AIM — Locate each line of the material that contains the string "Task" and copy those lines out. Case matters.

--- BEGIN STORED ROWS ---

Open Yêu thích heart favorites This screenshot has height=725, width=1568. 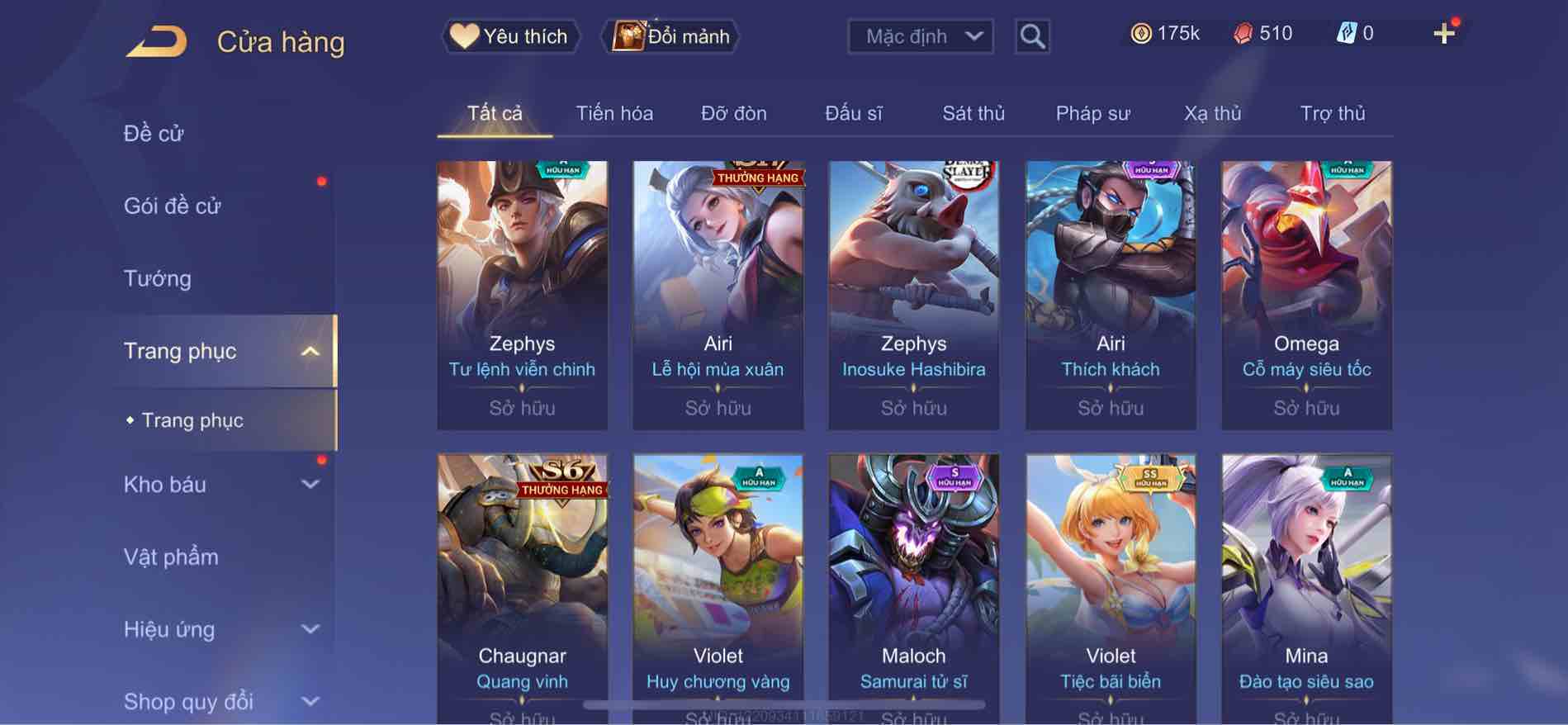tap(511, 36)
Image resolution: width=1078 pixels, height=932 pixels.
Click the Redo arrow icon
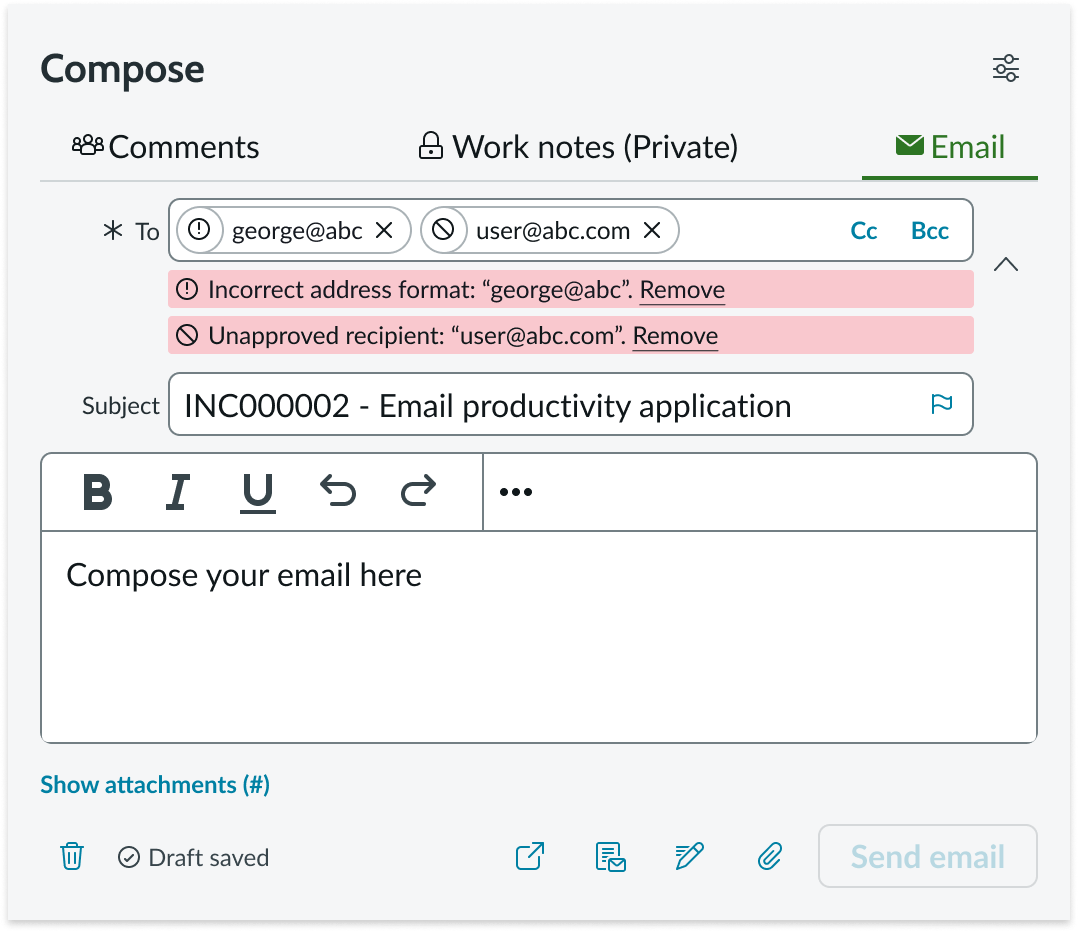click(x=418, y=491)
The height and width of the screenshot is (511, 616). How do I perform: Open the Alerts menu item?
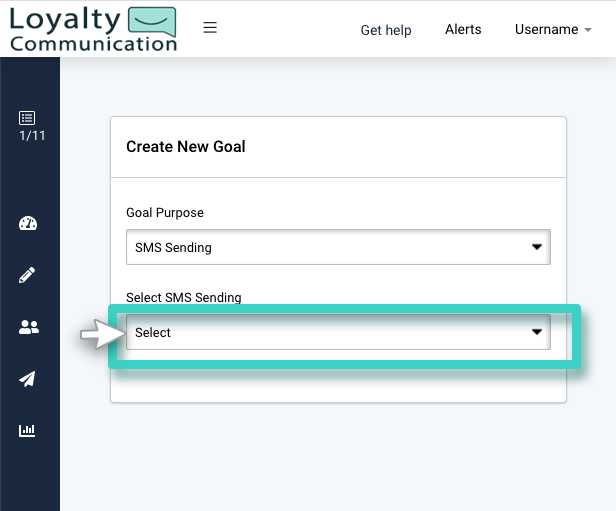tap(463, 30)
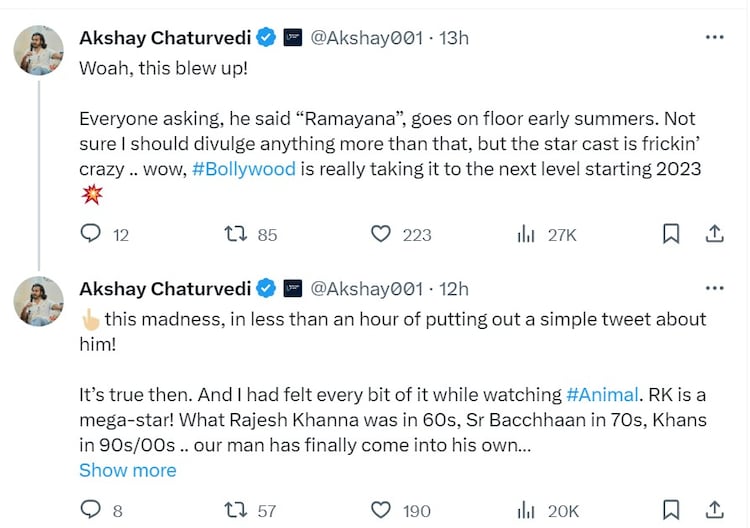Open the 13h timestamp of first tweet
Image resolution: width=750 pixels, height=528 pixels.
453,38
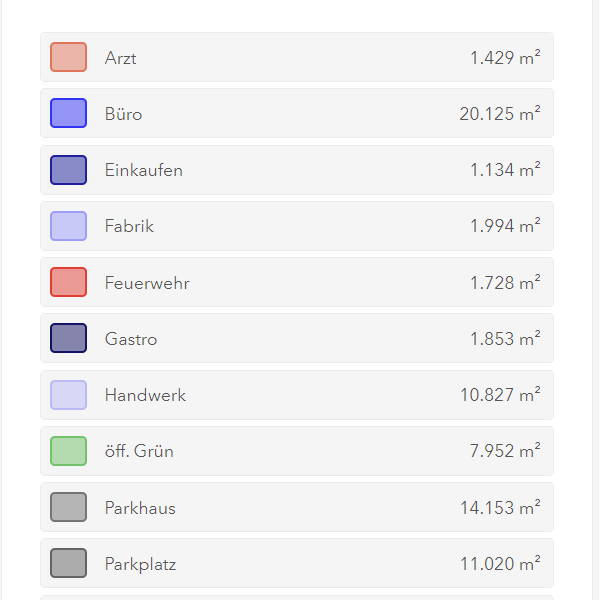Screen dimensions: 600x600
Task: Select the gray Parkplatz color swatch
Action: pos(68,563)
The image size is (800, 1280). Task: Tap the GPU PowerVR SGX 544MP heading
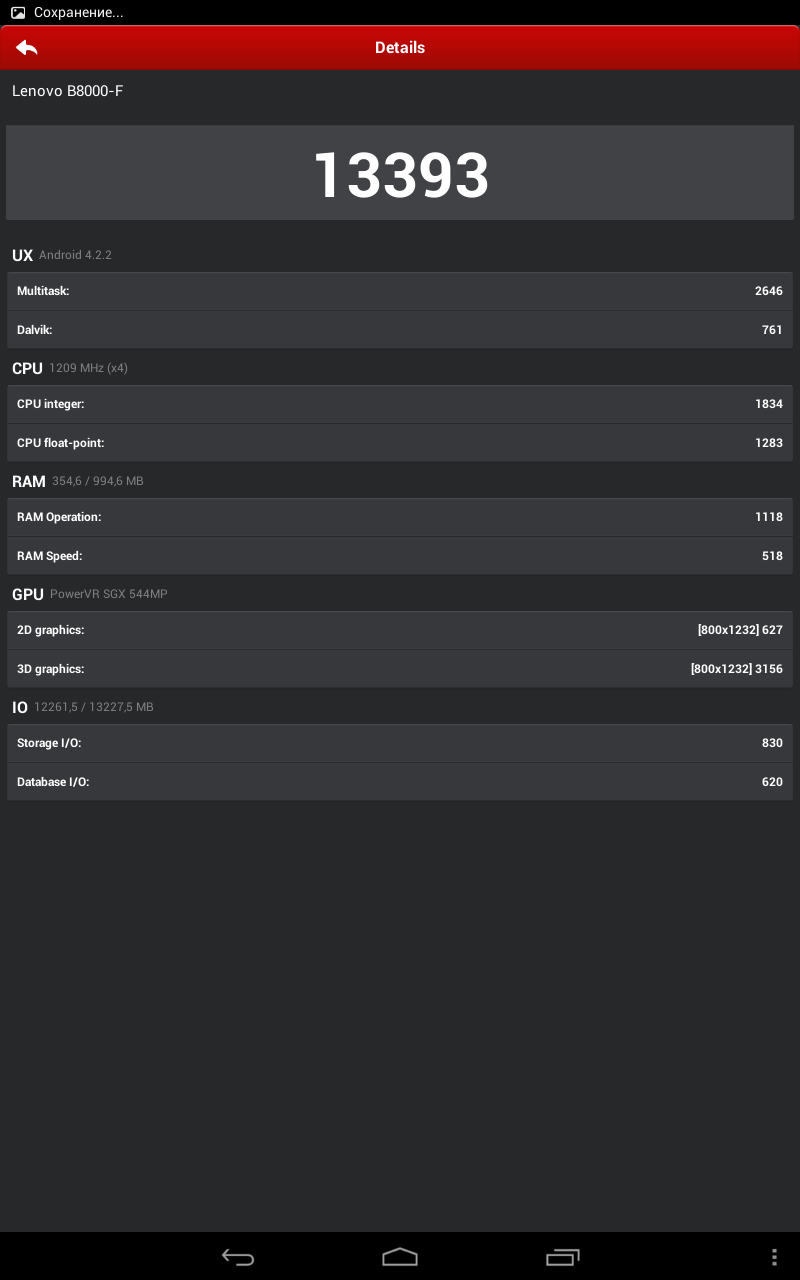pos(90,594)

--- END STORED ROWS ---

SOLUTION —
Task: Select the gray Parkplatz color swatch
The image size is (800, 1280). Task: Tap the GPU PowerVR SGX 544MP heading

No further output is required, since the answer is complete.